===== Source excerpt

Not always a math bug. Sometimes a human bug. Tzdata can have errors (it's crowdsourced after all) that cause past UTC stamps to be incorrect because that incorrect tzdata was used at conversion time. And since most people aren't storing the tzdata version they're using with the stamp, it would be very difficult to make corrections without also corrupting other stamps.

The bottom line is, if wall time is important, past or present, wall time needs to be stored.

The only thing that can be guaranteed about a UTC timestamp is it's a UTC timestamp.

drdexebtjl 6 hours ago | parent | next [-]

When was the last time tzdata was wrong about a period that already passed?

Most of my career I’ve seen problems where it’s out of date, never where it’s up to date and wrong.

dqv 6 hours ago | parent [-]

For the 2026a release:

    Changes to past and future timestamps

    Since 2022 Moldova has observed EU transition times, that is, it has sprung forward at 03:00, not 02:00, and has fallen back at 04:00, not 03:00.  (Thanks to Heitor David Pinto.)

==========
===== Stored data

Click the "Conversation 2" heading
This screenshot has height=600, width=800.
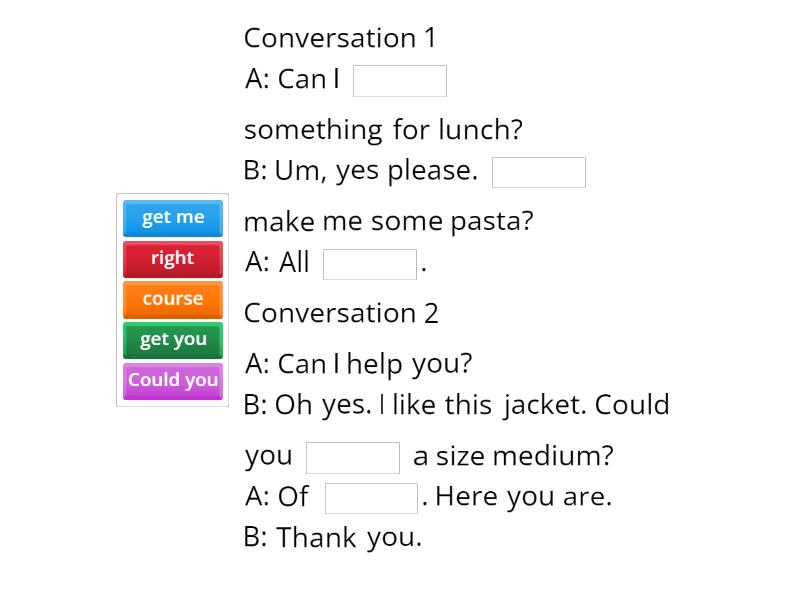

==========

**What to do:**
In the tzdata discussion, at what time has Moldova sprung forward since 2022?

**Worked solution:**
At 03:00, not 02:00.